Extracted information section start

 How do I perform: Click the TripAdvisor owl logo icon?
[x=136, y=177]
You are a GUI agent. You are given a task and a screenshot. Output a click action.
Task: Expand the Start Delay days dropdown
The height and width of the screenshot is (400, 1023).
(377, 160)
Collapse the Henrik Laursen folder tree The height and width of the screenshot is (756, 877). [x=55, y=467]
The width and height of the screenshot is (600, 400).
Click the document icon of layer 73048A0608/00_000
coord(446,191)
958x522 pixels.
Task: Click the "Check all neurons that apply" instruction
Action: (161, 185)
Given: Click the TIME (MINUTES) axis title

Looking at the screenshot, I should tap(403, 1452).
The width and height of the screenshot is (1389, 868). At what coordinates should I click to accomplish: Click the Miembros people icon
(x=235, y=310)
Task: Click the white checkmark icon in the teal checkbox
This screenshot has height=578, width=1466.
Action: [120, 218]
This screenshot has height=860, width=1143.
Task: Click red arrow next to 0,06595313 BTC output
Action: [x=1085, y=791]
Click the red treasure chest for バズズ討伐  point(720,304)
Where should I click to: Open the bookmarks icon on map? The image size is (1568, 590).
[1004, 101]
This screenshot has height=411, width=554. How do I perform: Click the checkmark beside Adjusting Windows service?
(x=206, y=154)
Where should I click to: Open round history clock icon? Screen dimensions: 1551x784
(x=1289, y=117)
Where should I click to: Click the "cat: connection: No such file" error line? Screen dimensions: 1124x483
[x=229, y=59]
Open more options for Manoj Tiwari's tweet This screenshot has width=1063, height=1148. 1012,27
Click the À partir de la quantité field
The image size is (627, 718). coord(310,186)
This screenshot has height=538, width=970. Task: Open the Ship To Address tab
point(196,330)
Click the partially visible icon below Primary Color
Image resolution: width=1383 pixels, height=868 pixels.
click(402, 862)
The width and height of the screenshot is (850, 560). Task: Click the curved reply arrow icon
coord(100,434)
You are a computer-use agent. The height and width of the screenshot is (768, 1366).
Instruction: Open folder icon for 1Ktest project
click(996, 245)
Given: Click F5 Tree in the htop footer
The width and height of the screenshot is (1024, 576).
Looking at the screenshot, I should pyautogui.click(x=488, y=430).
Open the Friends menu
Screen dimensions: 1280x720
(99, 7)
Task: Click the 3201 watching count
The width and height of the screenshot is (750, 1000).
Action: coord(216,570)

Extracted information section end

## [Your goal]
Each line of the listing above should be output exactly.

## [Task output]
 How do I perform: Click the TripAdvisor owl logo icon?
[x=136, y=177]
You are a GUI agent. You are given a task and a screenshot. Output a click action.
Task: Expand the Start Delay days dropdown
The height and width of the screenshot is (400, 1023).
(377, 160)
Collapse the Henrik Laursen folder tree The height and width of the screenshot is (756, 877). [x=55, y=467]
The width and height of the screenshot is (600, 400).
Click the document icon of layer 73048A0608/00_000
coord(446,191)
958x522 pixels.
Task: Click the "Check all neurons that apply" instruction
Action: (161, 185)
Given: Click the TIME (MINUTES) axis title

Looking at the screenshot, I should tap(403, 1452).
The width and height of the screenshot is (1389, 868). At what coordinates should I click to accomplish: Click the Miembros people icon
(x=235, y=310)
Task: Click the white checkmark icon in the teal checkbox
This screenshot has height=578, width=1466.
Action: [120, 218]
This screenshot has height=860, width=1143.
Task: Click red arrow next to 0,06595313 BTC output
Action: [x=1085, y=791]
Click the red treasure chest for バズズ討伐  point(720,304)
Where should I click to: Open the bookmarks icon on map? The image size is (1568, 590).
[1004, 101]
This screenshot has height=411, width=554. How do I perform: Click the checkmark beside Adjusting Windows service?
(x=206, y=154)
Where should I click to: Open round history clock icon? Screen dimensions: 1551x784
(x=1289, y=117)
Where should I click to: Click the "cat: connection: No such file" error line? Screen dimensions: 1124x483
[x=229, y=59]
Open more options for Manoj Tiwari's tweet This screenshot has width=1063, height=1148. 1012,27
Click the À partir de la quantité field
The image size is (627, 718). coord(310,186)
This screenshot has height=538, width=970. Task: Open the Ship To Address tab
point(196,330)
Click the partially visible icon below Primary Color
Image resolution: width=1383 pixels, height=868 pixels.
click(402, 862)
The width and height of the screenshot is (850, 560). Task: Click the curved reply arrow icon
coord(100,434)
You are a computer-use agent. The height and width of the screenshot is (768, 1366).
Instruction: Open folder icon for 1Ktest project
click(996, 245)
Given: Click F5 Tree in the htop footer
The width and height of the screenshot is (1024, 576).
Looking at the screenshot, I should pyautogui.click(x=488, y=430).
Open the Friends menu
Screen dimensions: 1280x720
(99, 7)
Task: Click the 3201 watching count
The width and height of the screenshot is (750, 1000).
Action: coord(216,570)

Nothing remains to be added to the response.